After the Ottoman dominion (16th and 17th century) a large part of the Vukovar area was bought by the German counts of Eltz, who will have a significant influence on the economic and cultural life of Vukovar in the following two centuries. At that time immigrants of German, Hungarian, Jewish, Rusyn, Slovak, and Ukrainian descent begin to arrive. In this process this Croatian area became multinational and in 1745 Vukovar became the centre of the great Syrmia County. After World War II Vukovar developed to become a powerful centre of textile and food industry and as such became one of the most highly developed cities in the former country, Yugoslavia. The dominant layer of style in the historic Vukovar is certainly the rounded baroque element with numerous architectural monuments of exceptionally high visual artistic and ambient value.

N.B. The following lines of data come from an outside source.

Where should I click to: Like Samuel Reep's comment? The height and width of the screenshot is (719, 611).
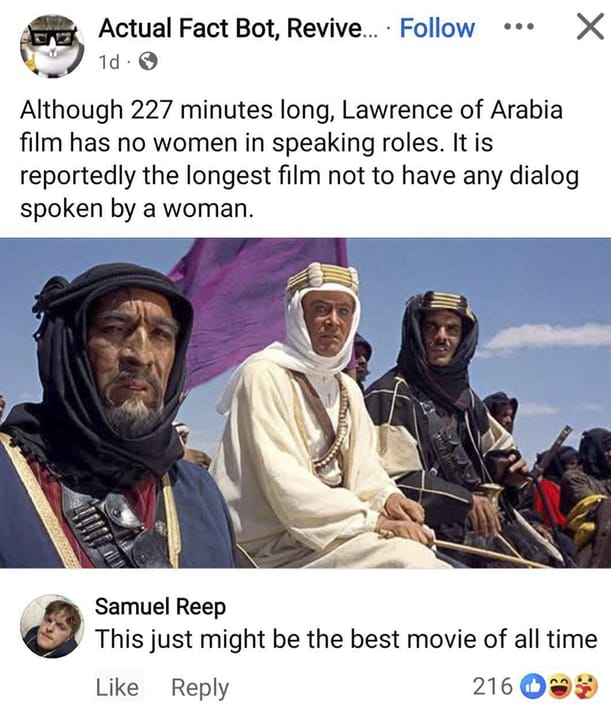[x=117, y=687]
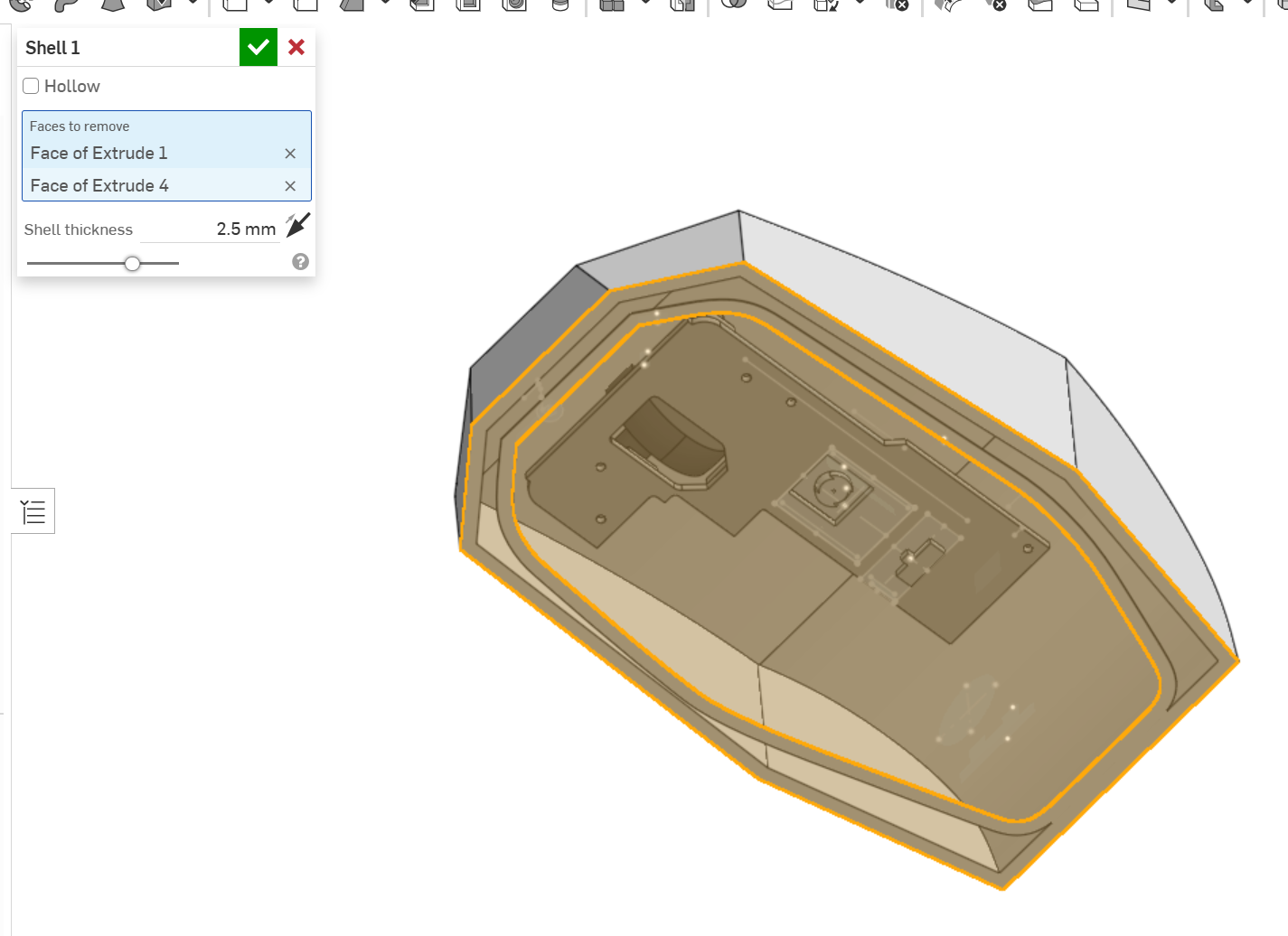Viewport: 1288px width, 936px height.
Task: Expand the Fillet tool dropdown arrow
Action: click(x=268, y=3)
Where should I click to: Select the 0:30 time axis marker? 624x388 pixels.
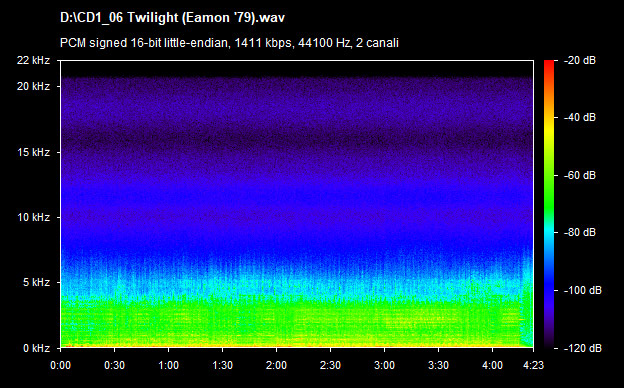coord(115,365)
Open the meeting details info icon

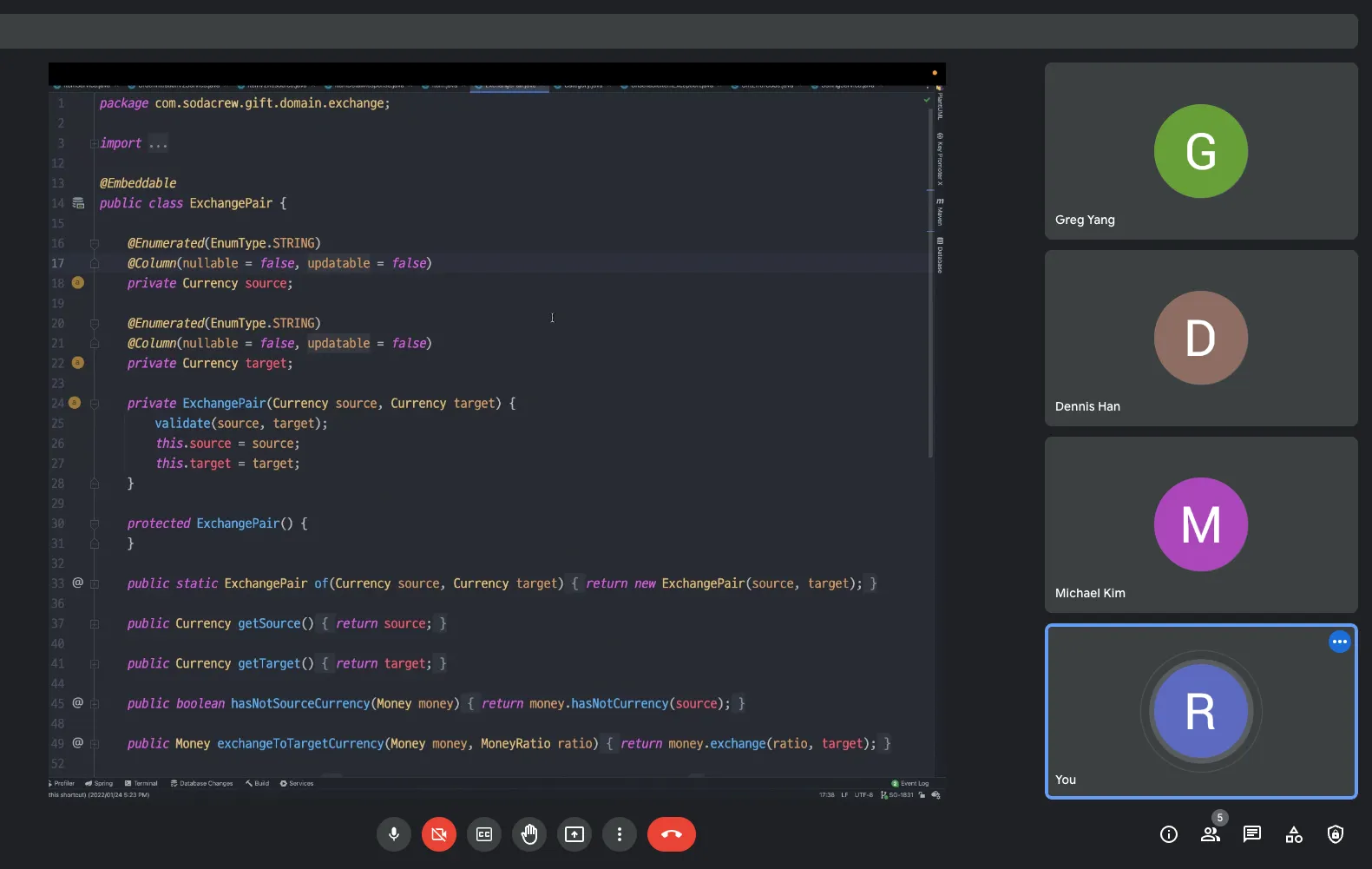tap(1169, 834)
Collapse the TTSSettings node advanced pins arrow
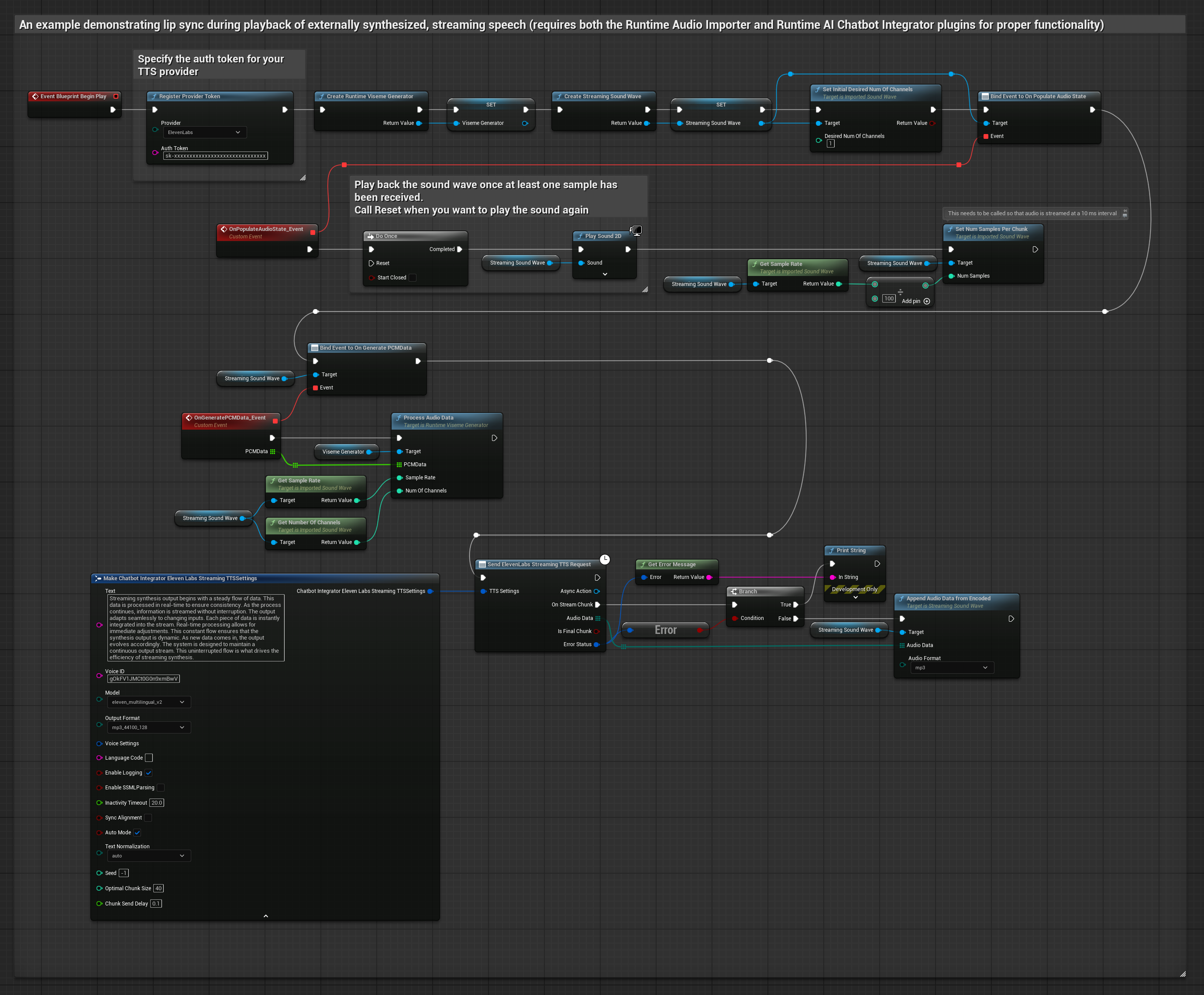This screenshot has width=1204, height=995. (x=265, y=916)
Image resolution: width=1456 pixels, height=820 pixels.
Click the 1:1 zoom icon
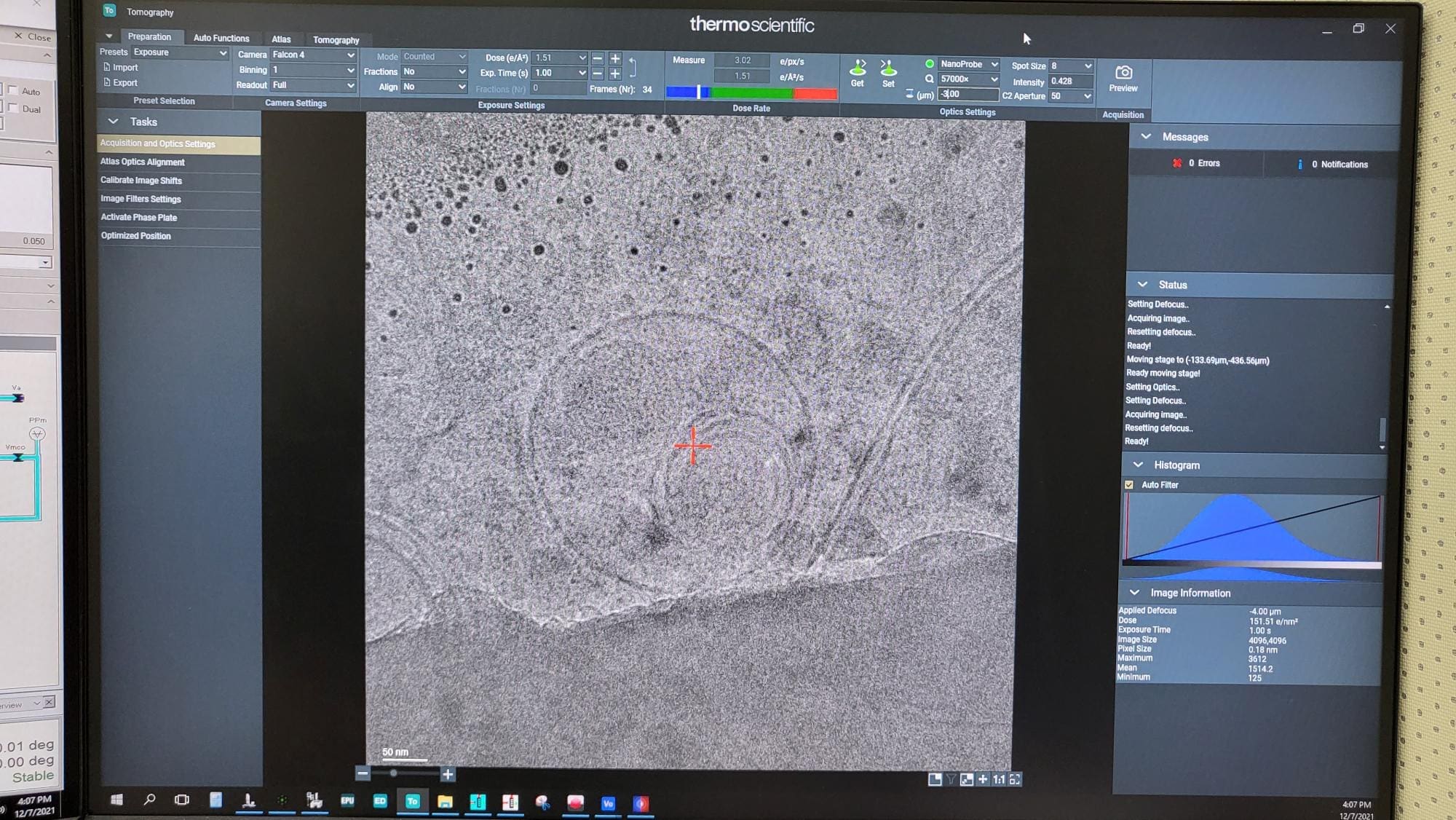click(999, 779)
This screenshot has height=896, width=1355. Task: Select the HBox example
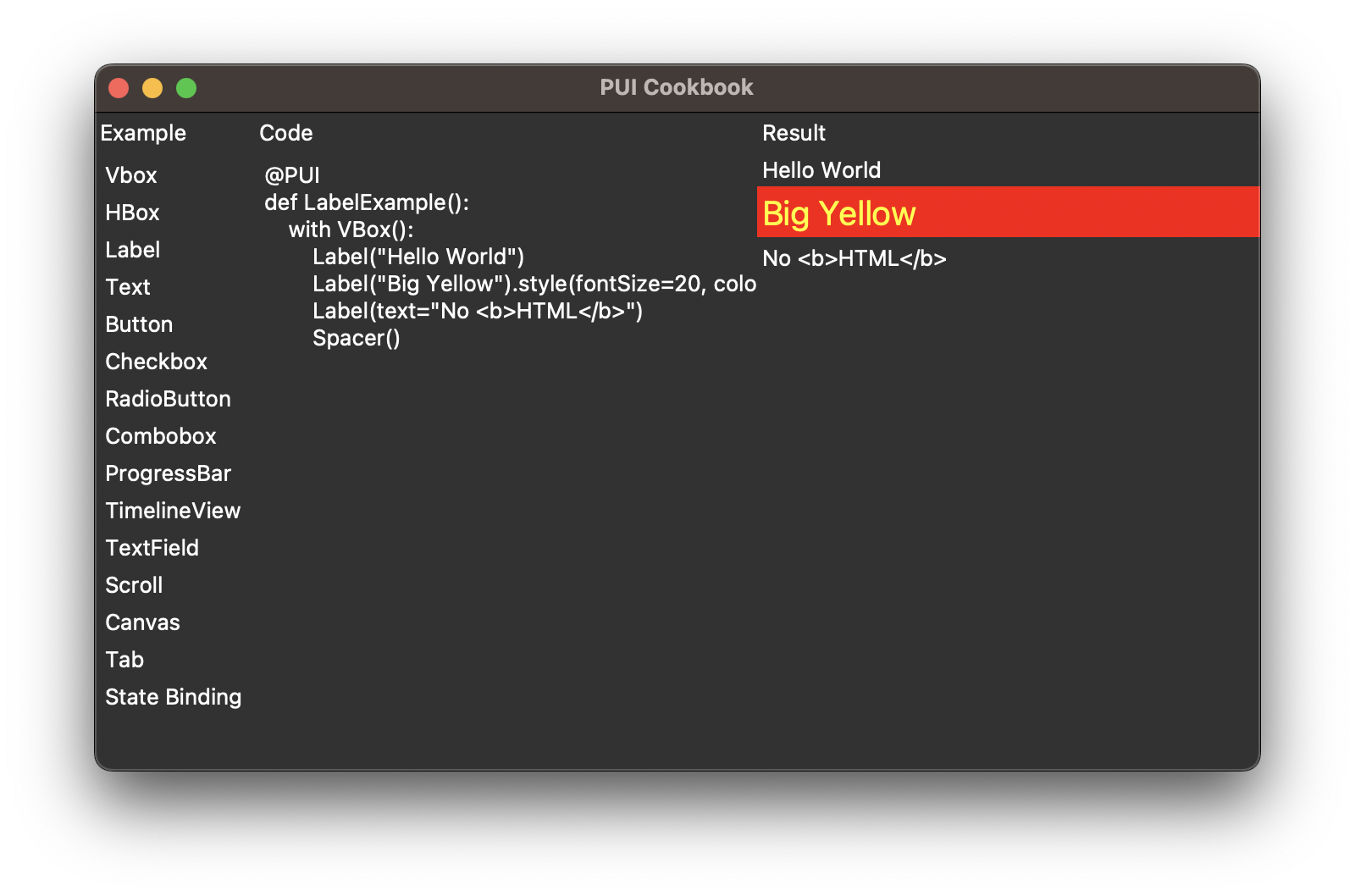[x=132, y=213]
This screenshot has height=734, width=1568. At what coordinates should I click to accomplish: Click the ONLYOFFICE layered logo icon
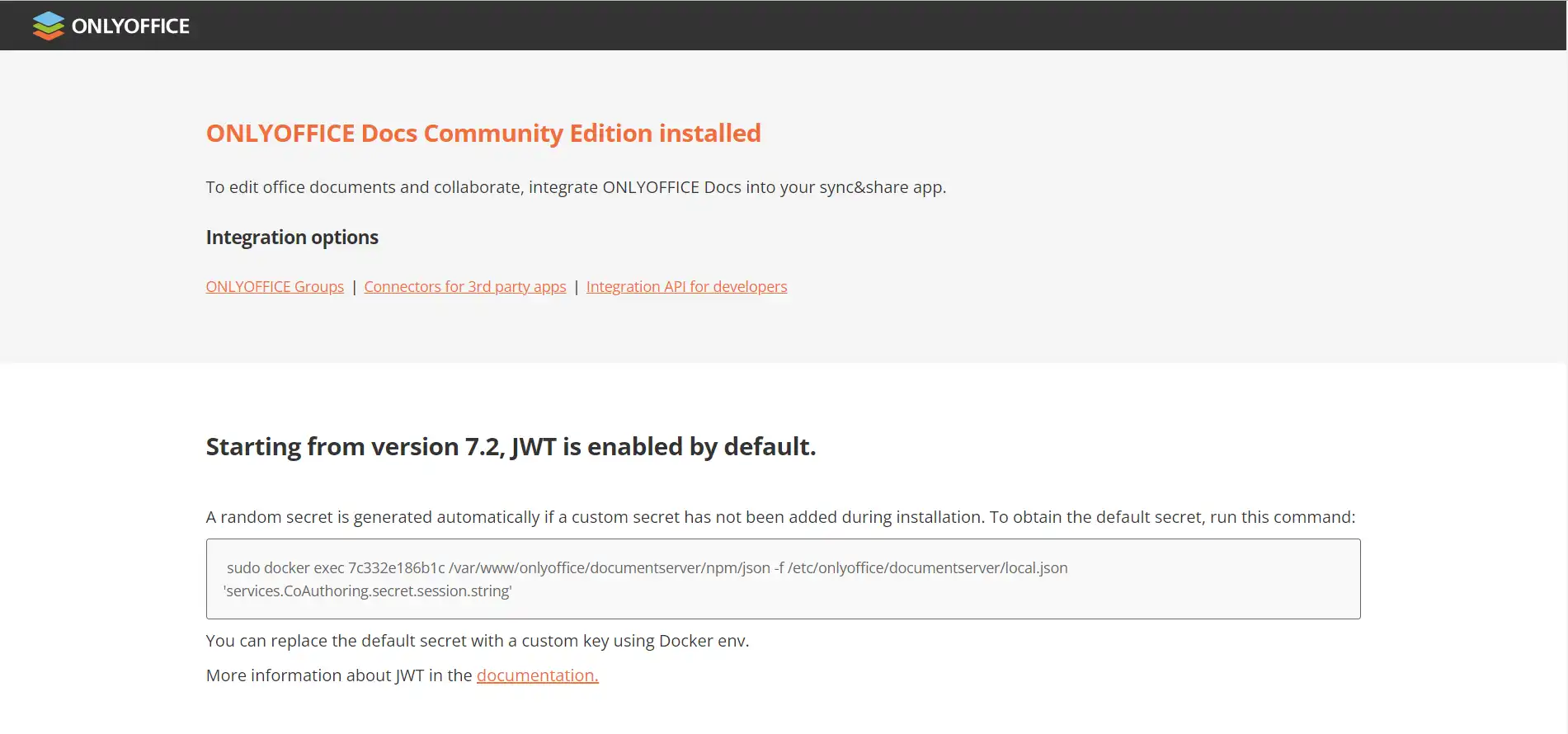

And then came 1991. The beginning of the armed assault on Vukovar happened on May 2nd, 1991 when 12 Croatian policemen were killed in Borovo Selo. The attack on Vukovar began on August 24th, 1991 and the city was under siege for three months after that. On November 18th, 1991 Vukovar lost the battle and succumbed to military occupation. The population of non-Serbian descent (about 22 thousand people) were driven out of the city and more than 6 thousand residents of Vukovar were taken to numerous camps in Serbia. Many of them were abused and some of them never left the camps alive. The city was destroyed in 1991. The approach to restoration was that the city’s most recognisable features should be restored – the old streets and squares – which will provide the City on the Danube with its recognisable Western European, baroque feel. In 1997 the process of peaceful reintegration began. The City Administration achieved the conditions for the reinstitution of services and the return of the exiled population, and from that moment onward Vukovar is regaining its former identity with each passing day. Vukovar is a symbol of resistance, invincibility, and persistence. At the same time Vukovar is a symbol of peace, to which the courage, sacrifice, and greatness of its defenders grant an exalted place in the process of creating the independent Republic of Croatia.